Pixel coordinate grounding data:
_____
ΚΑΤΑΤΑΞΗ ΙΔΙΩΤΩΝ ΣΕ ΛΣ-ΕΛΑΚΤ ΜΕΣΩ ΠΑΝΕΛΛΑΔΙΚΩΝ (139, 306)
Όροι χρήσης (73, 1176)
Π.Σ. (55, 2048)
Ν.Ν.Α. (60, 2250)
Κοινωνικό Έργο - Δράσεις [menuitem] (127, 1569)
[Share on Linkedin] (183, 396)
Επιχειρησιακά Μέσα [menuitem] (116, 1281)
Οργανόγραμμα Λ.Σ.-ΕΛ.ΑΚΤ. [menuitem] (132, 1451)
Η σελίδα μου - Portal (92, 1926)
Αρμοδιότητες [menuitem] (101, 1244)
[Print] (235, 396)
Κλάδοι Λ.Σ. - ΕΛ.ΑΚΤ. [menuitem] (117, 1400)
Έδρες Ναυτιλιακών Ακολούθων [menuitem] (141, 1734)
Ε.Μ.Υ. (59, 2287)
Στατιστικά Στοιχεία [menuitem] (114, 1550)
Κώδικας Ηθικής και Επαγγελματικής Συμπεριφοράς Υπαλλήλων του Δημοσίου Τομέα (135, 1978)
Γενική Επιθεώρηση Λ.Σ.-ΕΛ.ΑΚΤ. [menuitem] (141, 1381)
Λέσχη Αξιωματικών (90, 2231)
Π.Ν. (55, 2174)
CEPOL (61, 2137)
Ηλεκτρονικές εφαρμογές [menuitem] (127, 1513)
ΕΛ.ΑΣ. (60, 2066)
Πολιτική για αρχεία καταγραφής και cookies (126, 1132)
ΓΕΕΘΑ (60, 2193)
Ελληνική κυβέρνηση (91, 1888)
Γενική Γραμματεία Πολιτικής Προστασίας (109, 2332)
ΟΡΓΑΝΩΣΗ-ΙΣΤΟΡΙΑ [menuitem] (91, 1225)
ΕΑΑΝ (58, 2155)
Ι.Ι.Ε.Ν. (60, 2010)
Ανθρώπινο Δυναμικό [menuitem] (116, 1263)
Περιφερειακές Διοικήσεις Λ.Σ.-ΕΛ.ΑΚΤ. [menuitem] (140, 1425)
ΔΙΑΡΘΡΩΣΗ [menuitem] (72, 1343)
_____
Extract each entry in full, exactly as given.

- Written answer -
ΚΑΤΑΤΑΞΗ ΙΔΙΩΤΩΝ ΣΕ ΛΣ-ΕΛΑΚΤ ΜΕΣΩ ΠΑΝΕΛΛΑΔΙΚΩΝ (139, 306)
Όροι χρήσης (73, 1176)
Π.Σ. (55, 2048)
Ν.Ν.Α. (60, 2250)
Κοινωνικό Έργο - Δράσεις [menuitem] (127, 1569)
[Share on Linkedin] (183, 396)
Επιχειρησιακά Μέσα [menuitem] (116, 1281)
Οργανόγραμμα Λ.Σ.-ΕΛ.ΑΚΤ. [menuitem] (132, 1451)
Η σελίδα μου - Portal (92, 1926)
Αρμοδιότητες [menuitem] (101, 1244)
[Print] (235, 396)
Κλάδοι Λ.Σ. - ΕΛ.ΑΚΤ. [menuitem] (117, 1400)
Έδρες Ναυτιλιακών Ακολούθων [menuitem] (141, 1734)
Ε.Μ.Υ. (59, 2287)
Στατιστικά Στοιχεία [menuitem] (114, 1550)
Κώδικας Ηθικής και Επαγγελματικής Συμπεριφοράς Υπαλλήλων του Δημοσίου Τομέα (135, 1978)
Γενική Επιθεώρηση Λ.Σ.-ΕΛ.ΑΚΤ. [menuitem] (141, 1381)
Λέσχη Αξιωματικών (90, 2231)
Π.Ν. (55, 2174)
CEPOL (61, 2137)
Ηλεκτρονικές εφαρμογές [menuitem] (127, 1513)
ΕΛ.ΑΣ. (60, 2066)
Πολιτική για αρχεία καταγραφής και cookies (126, 1132)
ΓΕΕΘΑ (60, 2193)
Ελληνική κυβέρνηση (91, 1888)
Γενική Γραμματεία Πολιτικής Προστασίας (109, 2332)
ΟΡΓΑΝΩΣΗ-ΙΣΤΟΡΙΑ [menuitem] (91, 1225)
ΕΑΑΝ (58, 2155)
Ι.Ι.Ε.Ν. (60, 2010)
Ανθρώπινο Δυναμικό [menuitem] (116, 1263)
Περιφερειακές Διοικήσεις Λ.Σ.-ΕΛ.ΑΚΤ. [menuitem] (140, 1425)
ΔΙΑΡΘΡΩΣΗ [menuitem] (72, 1343)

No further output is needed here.